Material provided:

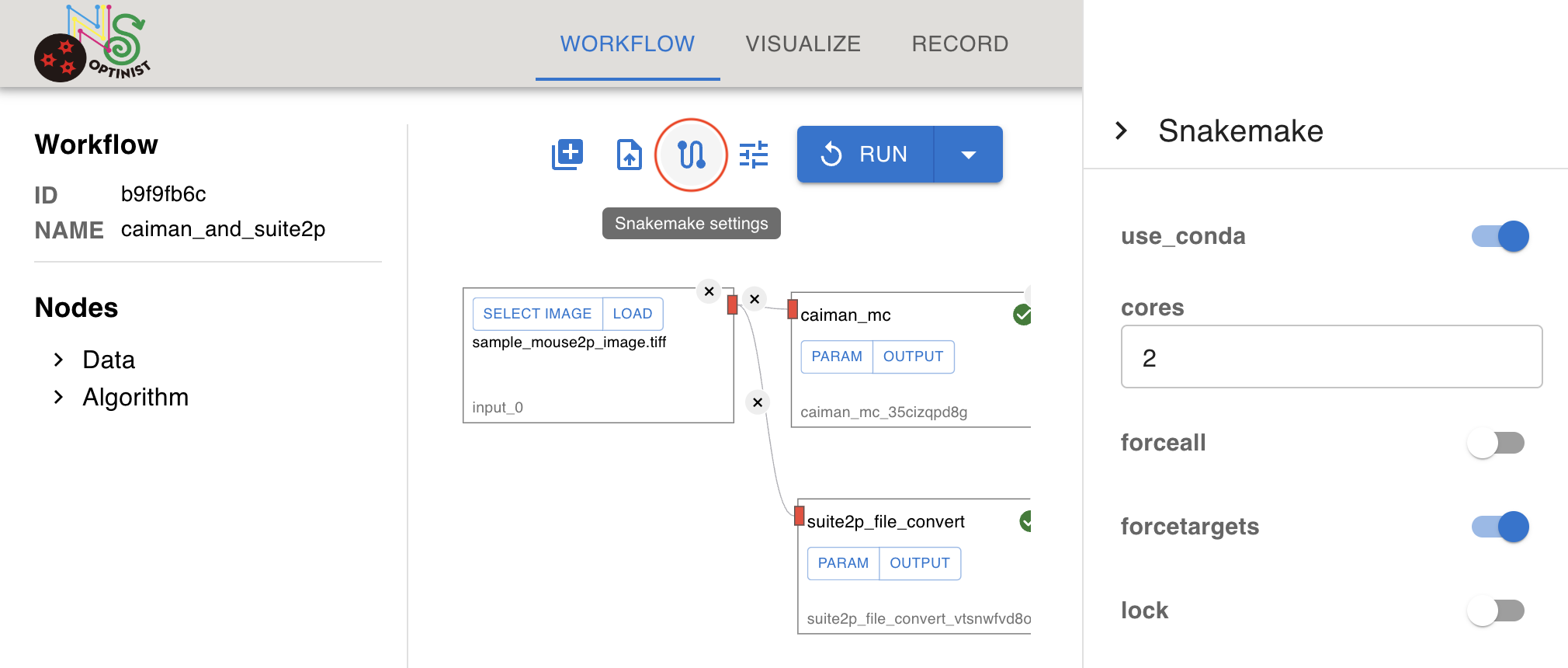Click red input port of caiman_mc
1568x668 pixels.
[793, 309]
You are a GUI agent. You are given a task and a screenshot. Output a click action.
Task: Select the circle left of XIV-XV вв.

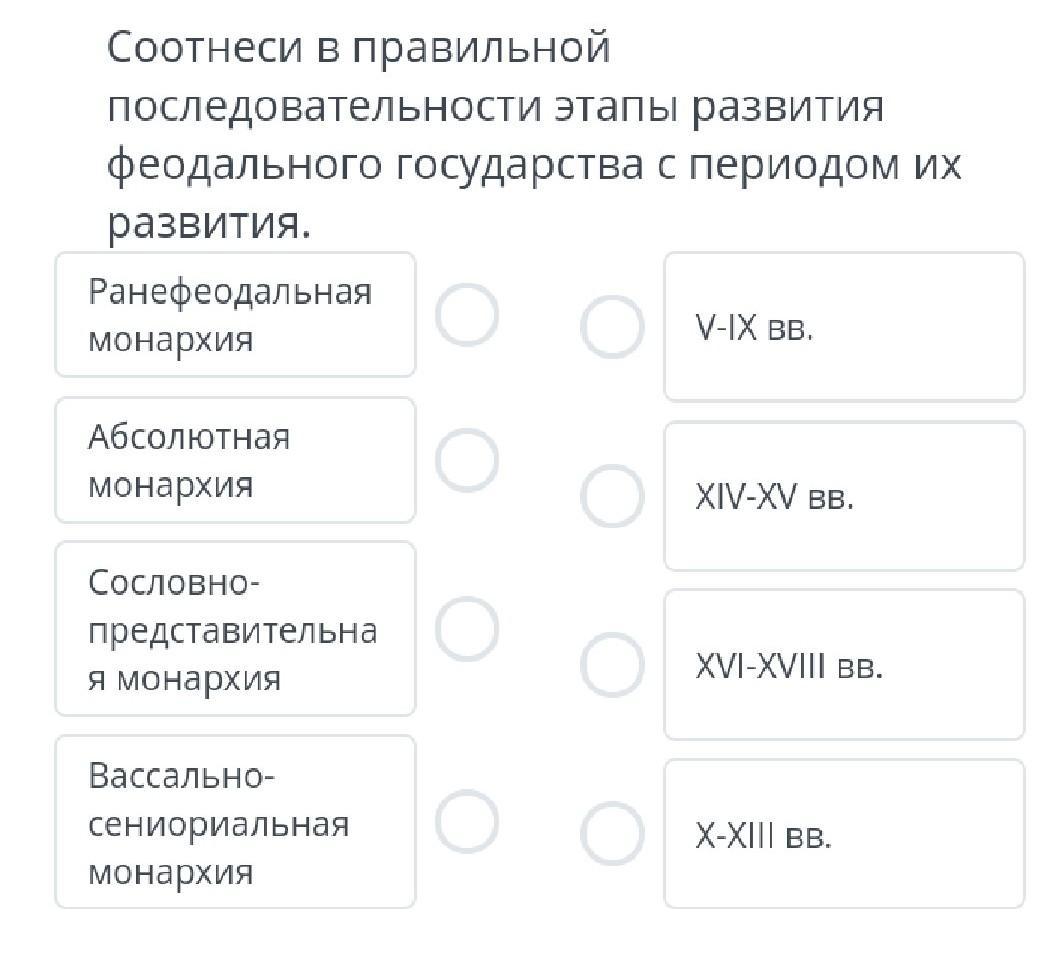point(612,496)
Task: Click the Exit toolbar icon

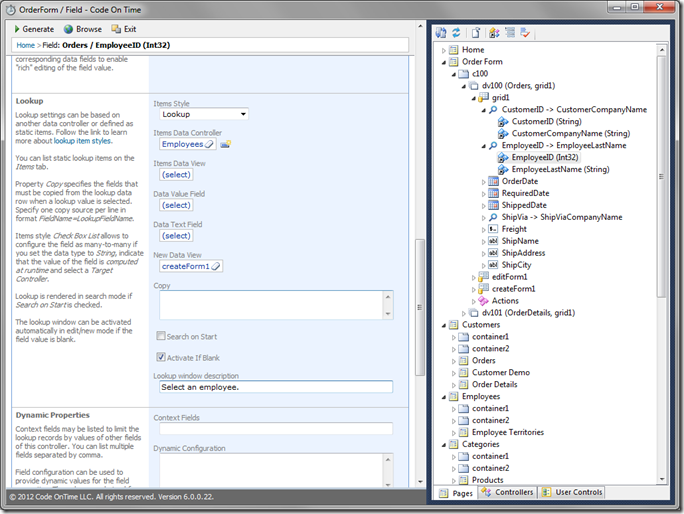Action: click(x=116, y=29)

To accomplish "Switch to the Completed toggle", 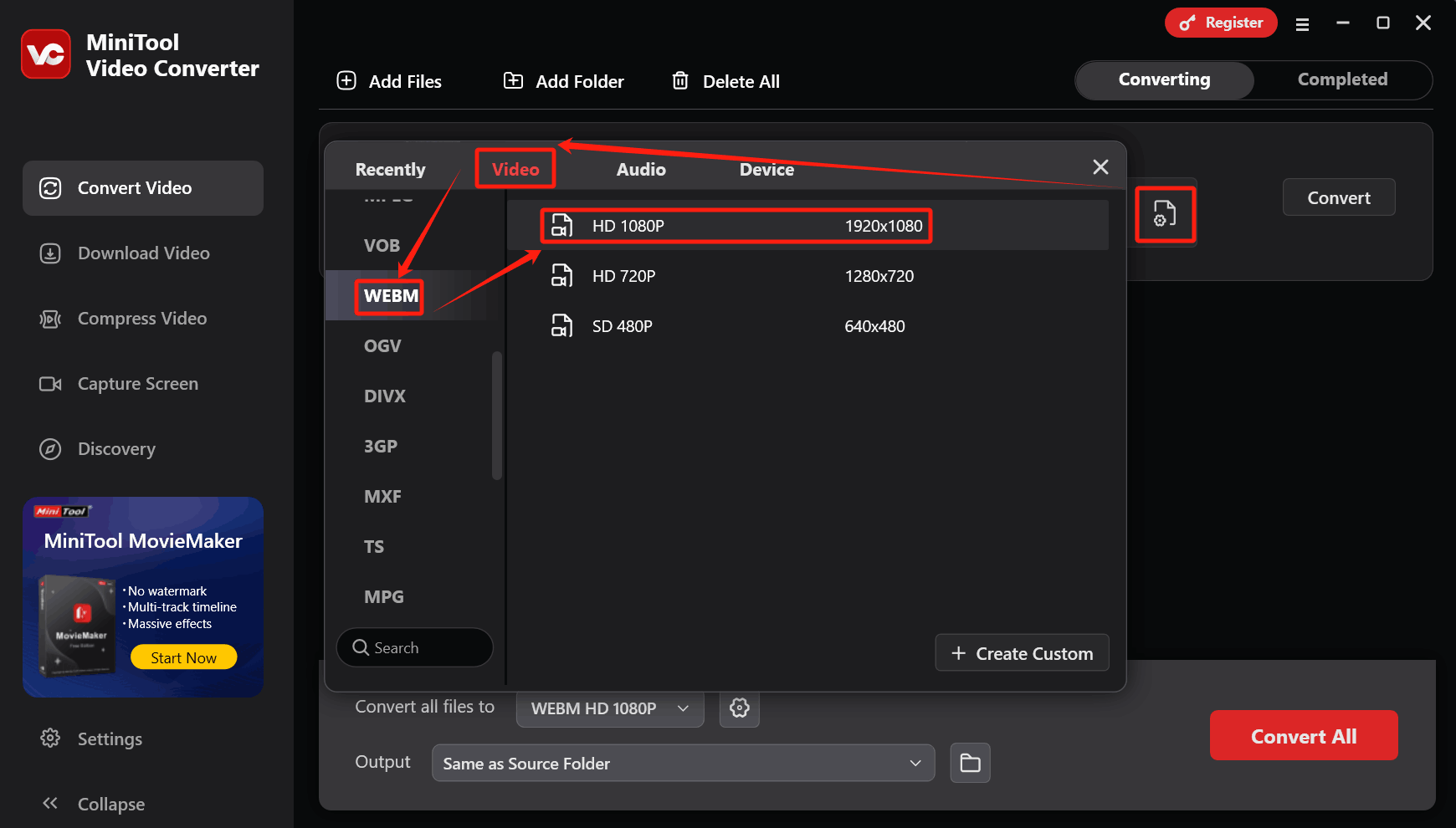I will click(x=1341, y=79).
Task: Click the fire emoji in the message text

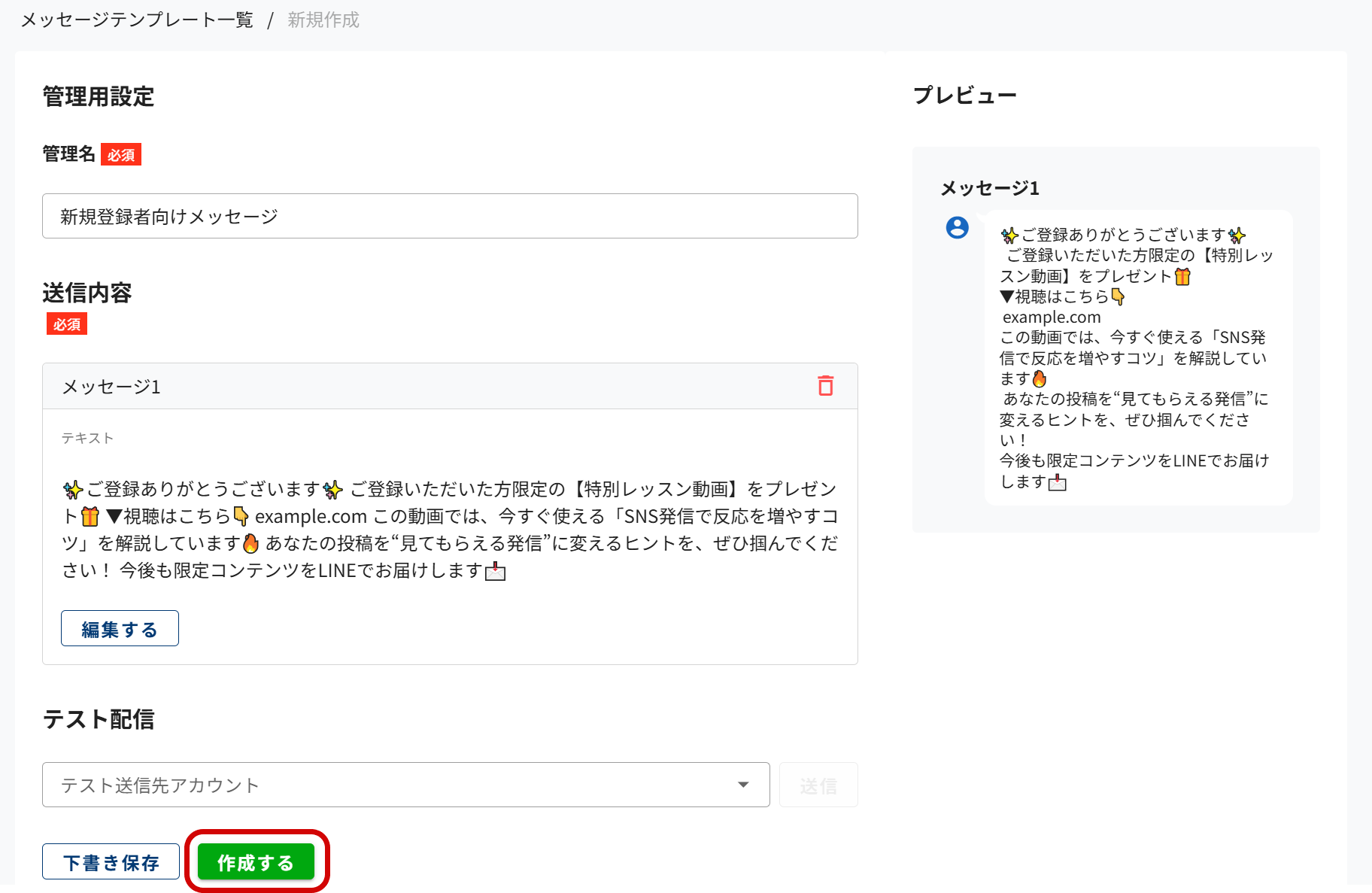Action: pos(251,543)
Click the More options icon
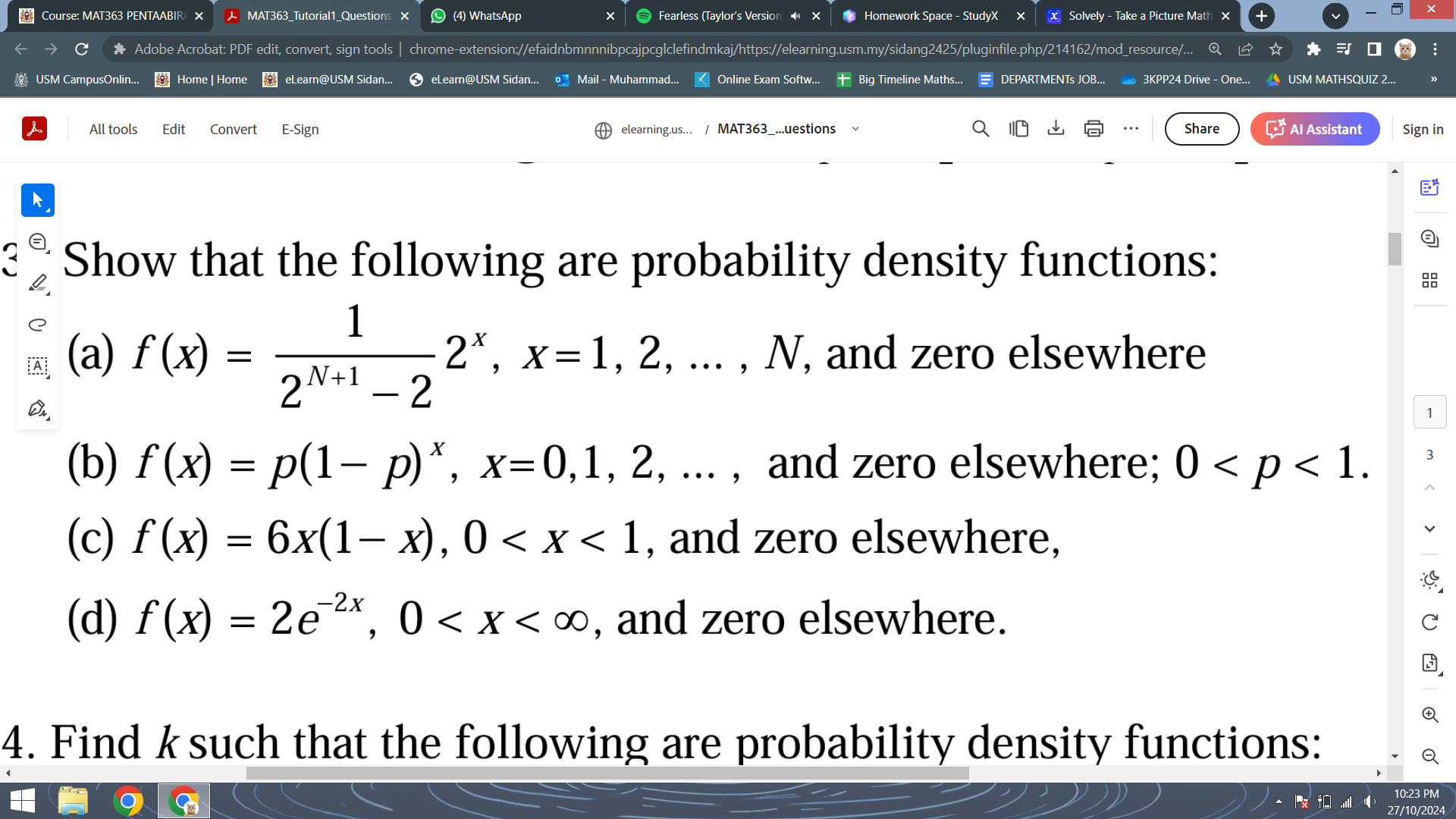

Work to be completed: All that should be printed is the lines from the one containing "Task: Click the fire" through the last line of the material above, both ends included, exactly as they stand; please skip the pictures.

Answer area:
Task: Click the fire emoji in the message text

Action: pos(251,543)
Click the More options icon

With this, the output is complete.